Govt to amend transitional justice act: AG

  • Kharel said the government was coming up with provisions on reparations, relief, public apology and memorialisation of victims

Kathmandu, April 11

Attorney General Agni Kharel today said the government had accorded top priority to amending the act related to transitional justice in line with the Supreme Court’s verdicts provisioning sentencing in at least four types of crimes — extra judicial killing, enforced disappearance, torture and rape and other cases of sexual violence.

Addressing an interaction organised by the National Human Rights Commission in Kathmandu, Kharel said the government was focused on conducting investigation and prosecution of most serious human rights violations in emblematic cases and taking the suspects to the special court.

“We’ll try our best to make the truth-seeking mechanism robust,” he said, adding that other important issues, such as use of child soldiers, would be carefully looked into through the amendment of the TRC Act that governs the two transitional justice mechanisms — the Truth and Reconciliation Commission and the Commission of Investigation on Enforced Disappeared Persons.

Kharel said the government was coming up with provisions on reparations, relief, public apology and memorialisation of victims, and expressed commitment to criminalise enforced disappearances and eliminate the statute of limitations in the act.

He appealed to the international community to extend support to Nepal’s transitional justice process.

TRC Chairman Surya Kiran Gurung said the conflict in Nepal was different from conflicts elsewhere in the world, as there was no genocide, ethnicity or religious factors were not involved and national resources were not captured.

“We have derived that conflict in Nepal was a result of an amalgamation of factors, including social, political, economic and legal,” he said, adding that the TJ process in Nepal should, therefore, proceed accordingly.

Conflict Victims Common Platform Chairman Suman Adhikari said the TJ process in Nepal had been delayed by political parties and the TJ bodies themselves.

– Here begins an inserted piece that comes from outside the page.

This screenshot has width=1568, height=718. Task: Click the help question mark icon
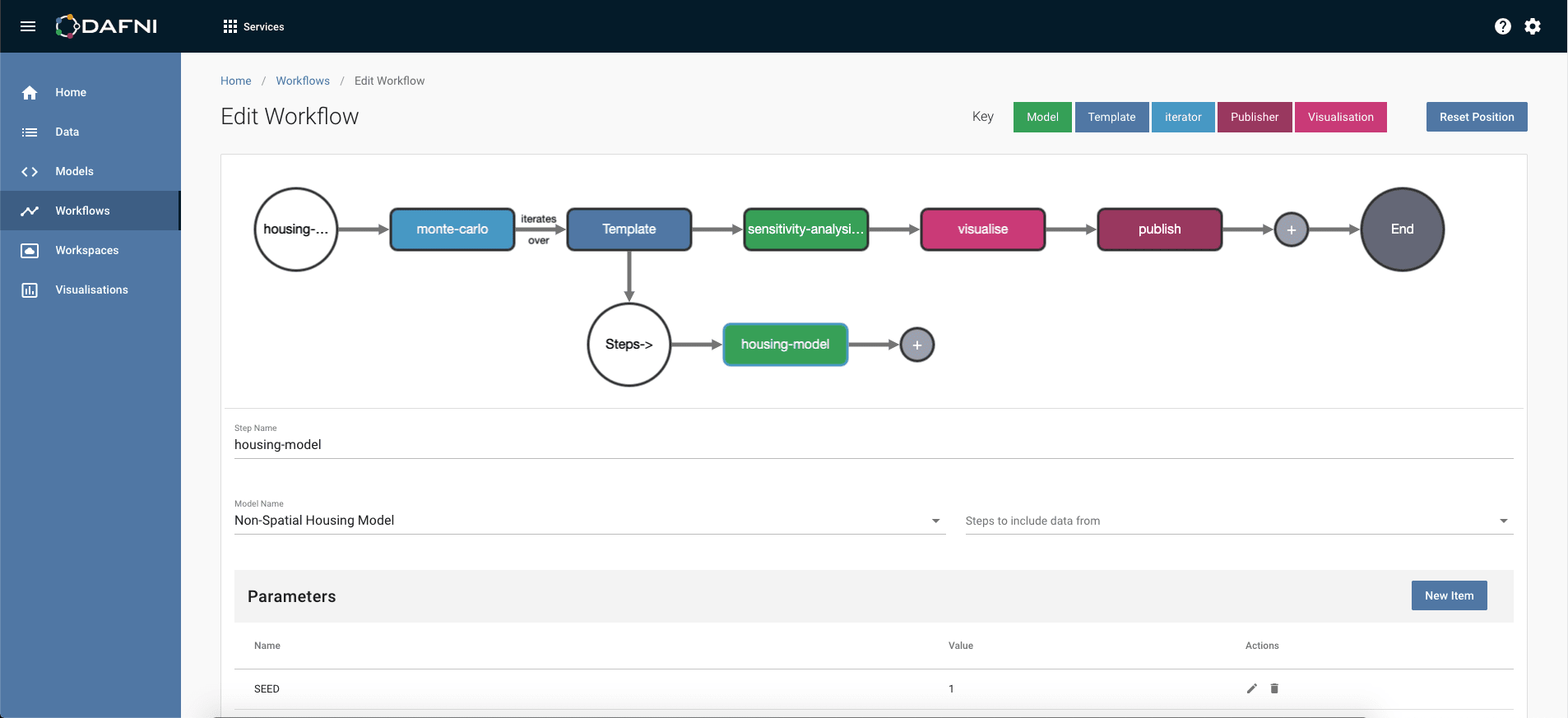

“The government is not supporting the commissions and commissions too are not keen on working as per their mandate,” he said.

He said the victims did not want commitment, but wanted to know why the commissions could not fully investigate even a single case and why their loved ones were killed or disappeared.

Founder of National Network of Families of the Disappeared Ram Bhandari said the TJ process in Nepal was more perpetrator-centric rather than victim-centric and the act was flawed.

He  said the TJ process should be based on reparation, respect for the victims, participation of the victims, representation of the victims and ownership by the victims.

Bhandari added that the international community too was not keen on extending any financial and technical support to the TJ process in Nepal.

Human rights lawyer Govinda Bandi said the TJ bodies, which were the government’s official fact finding missions, needed to engage with people and do as much as they could to find truth.

Priscilla Hayner, an expert on truth commissions and transitional justice, said the TJ process was all about looking at the past to have a better future. It is important to find out the patterns of rights violation and why the conflict happened so as to avoid any such thing in the future, she said.